Text shown -
>> Begin

From the answer to the linked question, Carlo Bertuccini wrote:
What guarantees consistency is the following disequation
(WRITE CL + READ CL) > REPLICATION FACTOR
The cases A, B, and C in this question appear to be referring to the three minimum ways of satisfying that disequation, as given in the same answer.
Case A
WRITE ALL will send the data to all replicas. If your replication factor (RF) is three(3), then WRITE ALL writes three copies before reporting a successful write to the client. But you can't possibly see that the write occurred until the next read of the same data key. Minimally, READ ONE will read from a single one of the aforementioned replicas, and satisfies the necessary condition: WRITE(3) + READ(1) > RF(3)
Case B
WRITE ONE will send the data to only a single replica. In this case, the only way to get a consistent read is to read from all of them. The coordinator node will get all of the answers, figure out which one is the most recent and then send a "hint" to the out-of-date replicas, informing them that there's a newer value. The hint occurs asynchronously but only after the READ ALL occurs does it satisfy the necessary condition: WRITE(1) + READ(3) > RF(3)
Case C
QUORUM operations must involve FLOOR(RF / 2) + 1 replicas. In our RF=3 example, that is FLOOR(3 / 2) + 1 == 1 + 1 == 2. Again, consistency depends on both the reads and the writes. In the simplest case, the read operation talks to exactly the same replicas that the write operation used, but that's never guaranteed. In the general case, the coordinator node doing the read will talk to at least one of the replicas used by the write, so it will see the newer value. In that case, much like the READ ALL case, the coordinator node will get all of the answers, figure out which one is the most recent and then send a "hint" to the out-of-date replicas. Of course, this also satisfies the necessary condition: WRITE(2) + READ(2) > RF(3)
So to the OP's question...
Is it possible to "merge" cases A and B?
To ensure consistency it is only possible to "merge" if you mean WRITE ALL + READ ALL because you can always increase the number of readers or writers in the above cases.

>> End

Provided material -
>> Begin

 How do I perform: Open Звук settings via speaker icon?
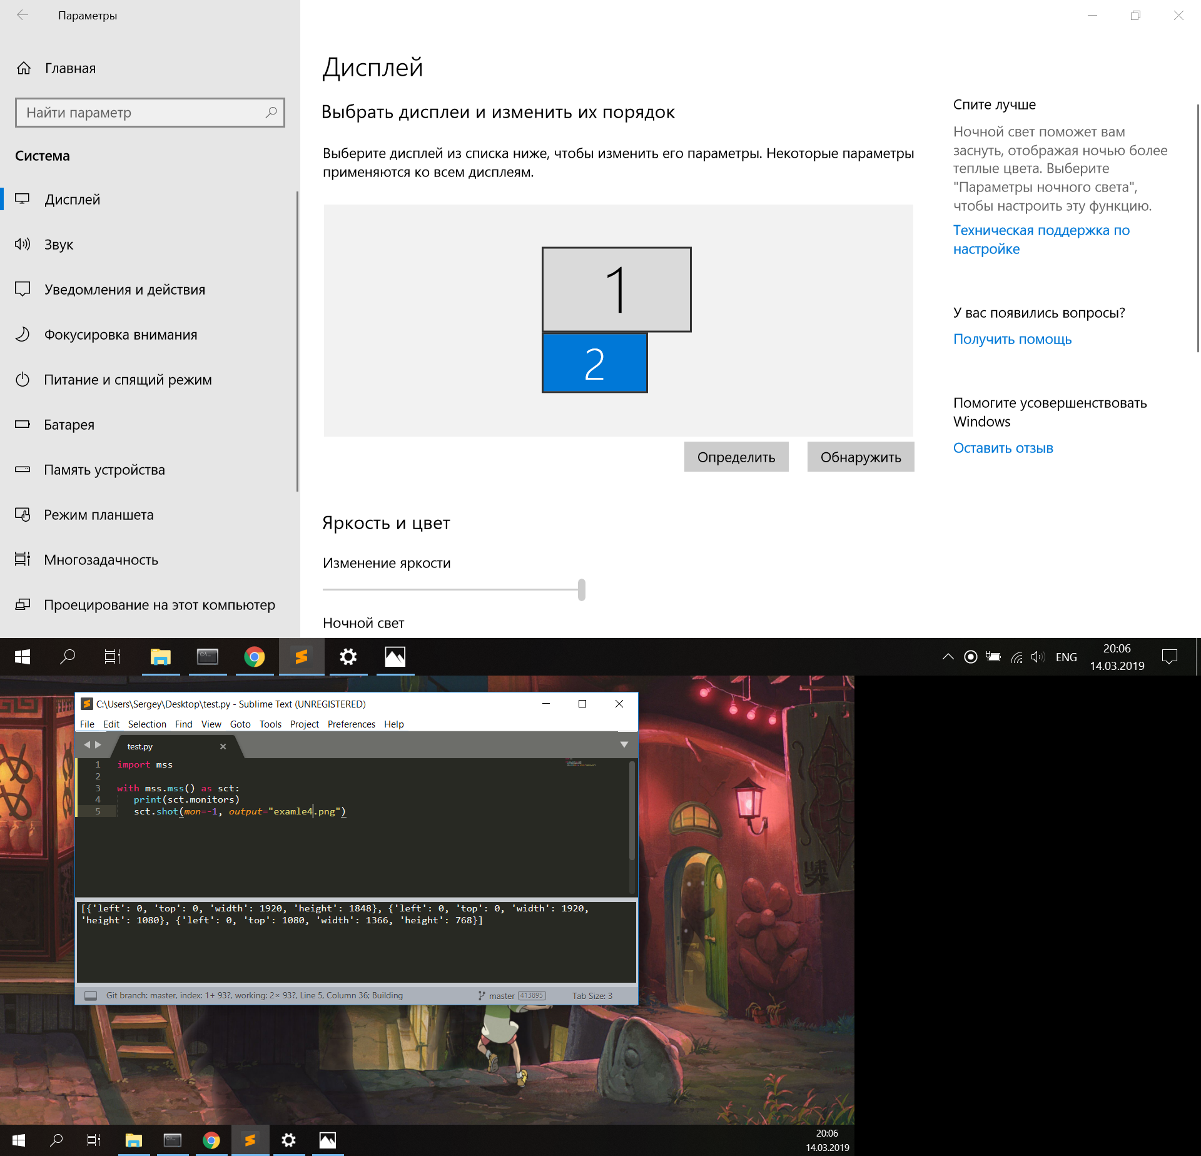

>> End

What you need to do - Carry on the text on Cassandra read and write consistency levels from the point where it stops.

Written answer -
However, WRITE ONE + READ ONE is not a good idea if you need to read consistent data, so my answer is: no. Again, using that disequation and our example RF=3: WRITE(1) + READ(1) > RF(3) does not hold. If you were to use this configuration, receiving an answer that there is no value cannot be trusted -- it simply means that the one replica contacted to do the read did not have a value. But values might exist on one or more of the other replicas.
So from that logic, it might seem that doing a READ ALL on receiving a no value answer would solve the problem. And it would for that use case, but there's another to consider: what if you get some value back from the READ ALL... how do you know that the value returned is "the latest" one? That's what's meant when we want consistency. If you care about reading the most recent write, then you need to satisfy the disequation.
Regarding the use case of "timeline" notifications in the edited question
If my understanding of your described scenario is correct, these are the main points to your use case:
Most (but not all?) timeline entries will be write-once (not modified later)
Any such entry can be followed (there is a list of followers)
Any such entry can be commented upon (there is a list of comments)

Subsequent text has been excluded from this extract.